*** Opening of Material for this exercise ***

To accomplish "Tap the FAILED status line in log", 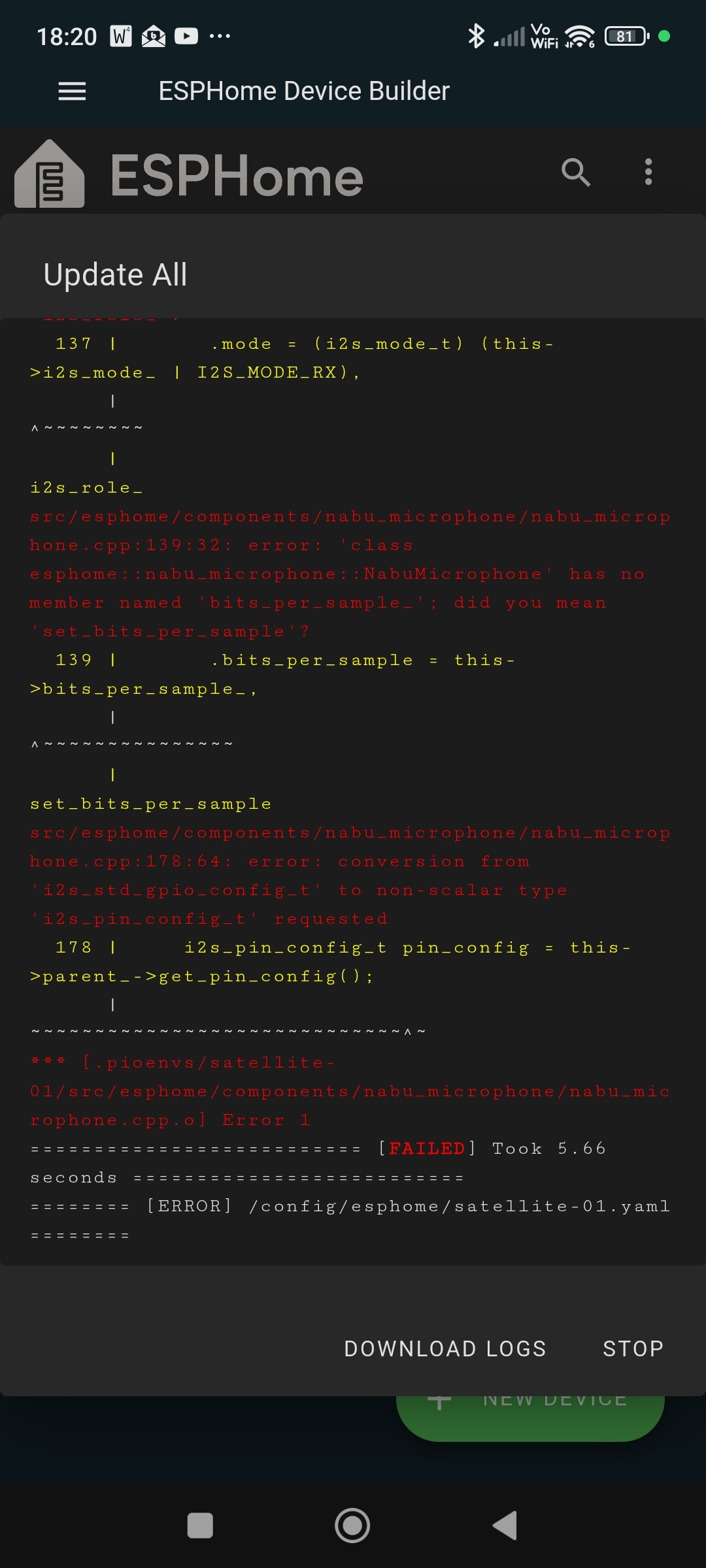I will coord(319,1163).
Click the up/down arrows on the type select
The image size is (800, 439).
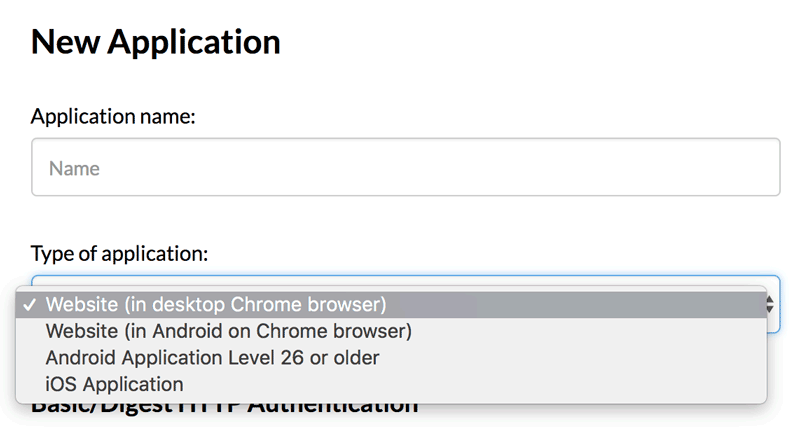click(x=771, y=304)
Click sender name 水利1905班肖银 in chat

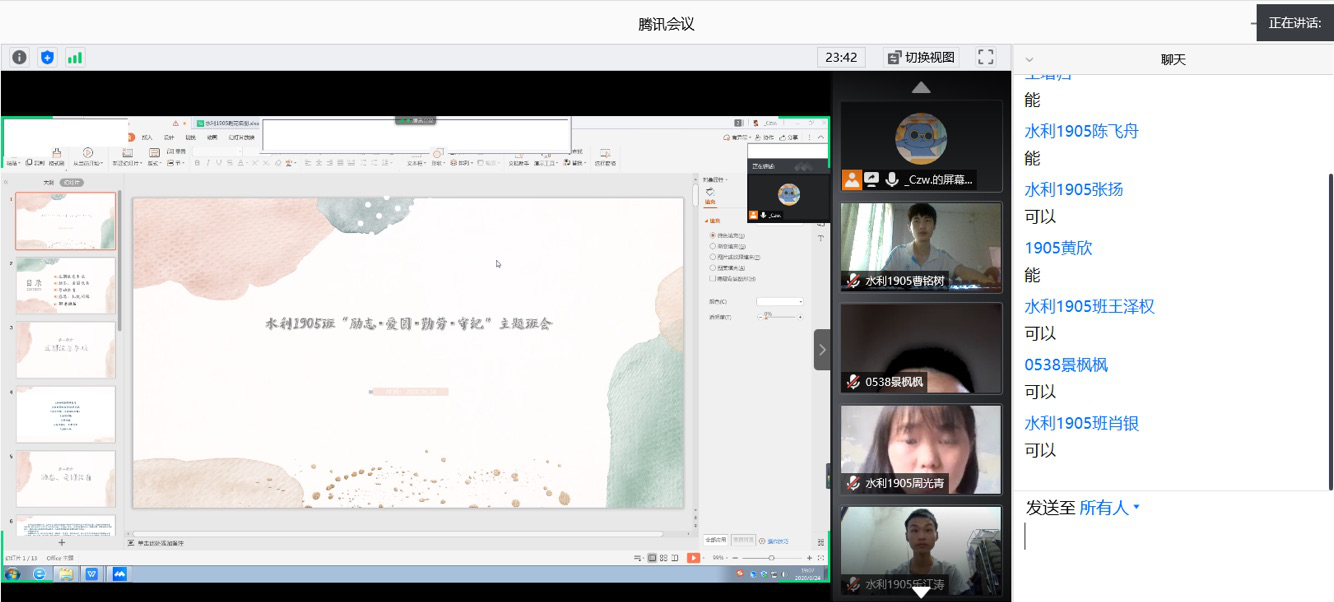[1081, 423]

*** Close of Material for this exercise ***

* [Work task]:
Nothing but the lines from the one containing "Click the up/down arrows on the type select" through the end of the entries should be written out, exactly and without pictures.

* [Answer area]:
Click the up/down arrows on the type select
The image size is (800, 439).
click(x=771, y=304)
Click sender name 水利1905班肖银 in chat

[1081, 423]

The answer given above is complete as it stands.